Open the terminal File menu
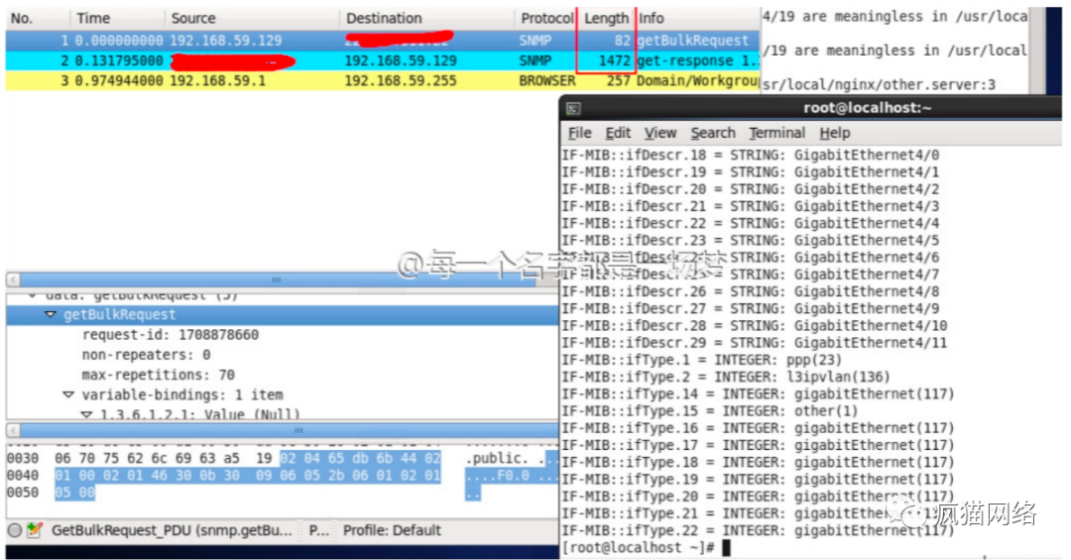click(579, 133)
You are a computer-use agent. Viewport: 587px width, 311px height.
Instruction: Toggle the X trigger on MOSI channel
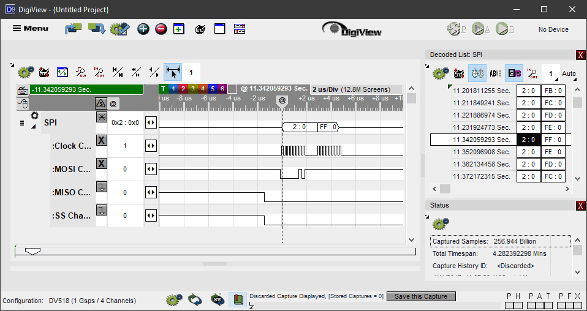tap(102, 163)
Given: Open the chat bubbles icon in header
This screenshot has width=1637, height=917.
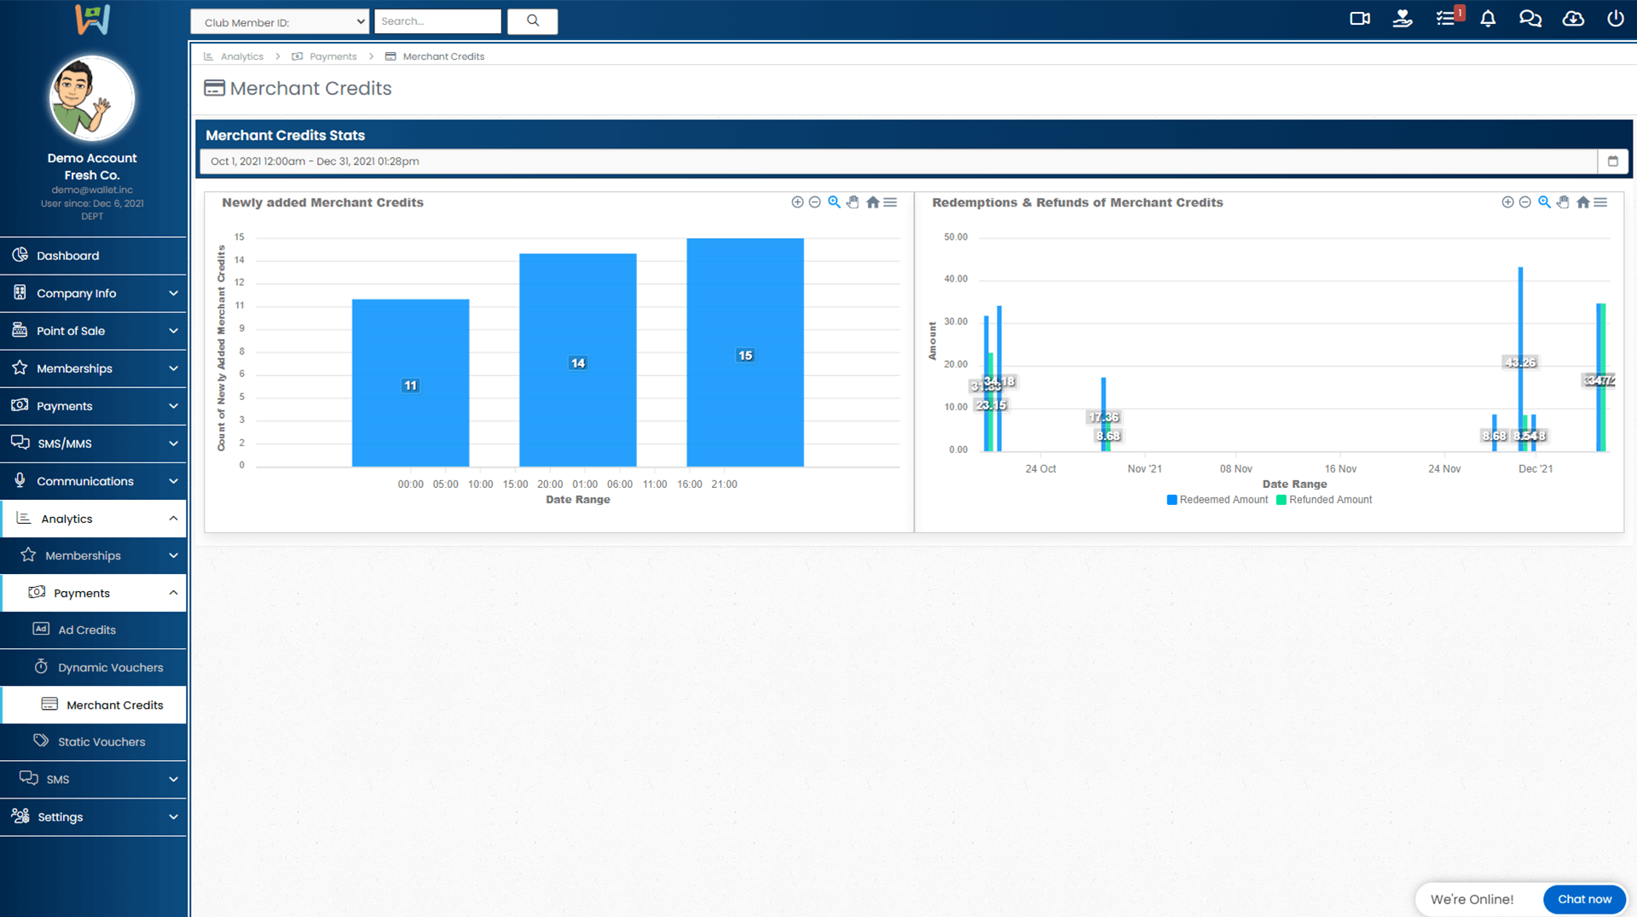Looking at the screenshot, I should tap(1530, 19).
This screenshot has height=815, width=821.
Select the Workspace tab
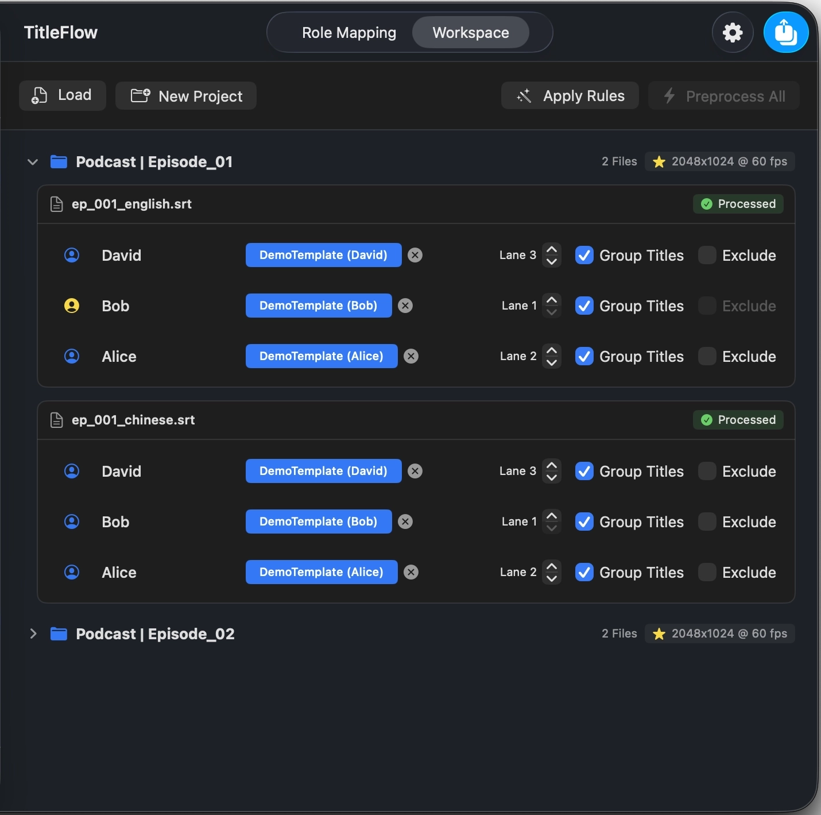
────────────────────
• GOAL
Rewrite the part that opens with the line containing "Given: Open the chat bubbles icon in header" and continues to the end of the lines, switching "Workspace" to "Settings" and changing nothing else. Leave the pictures out.

• EXERCISE ANSWER
Given: Open the chat bubbles icon in header
This screenshot has width=1637, height=917.
Looking at the screenshot, I should tap(1530, 19).
This screenshot has height=815, width=821.
Select the Settings tab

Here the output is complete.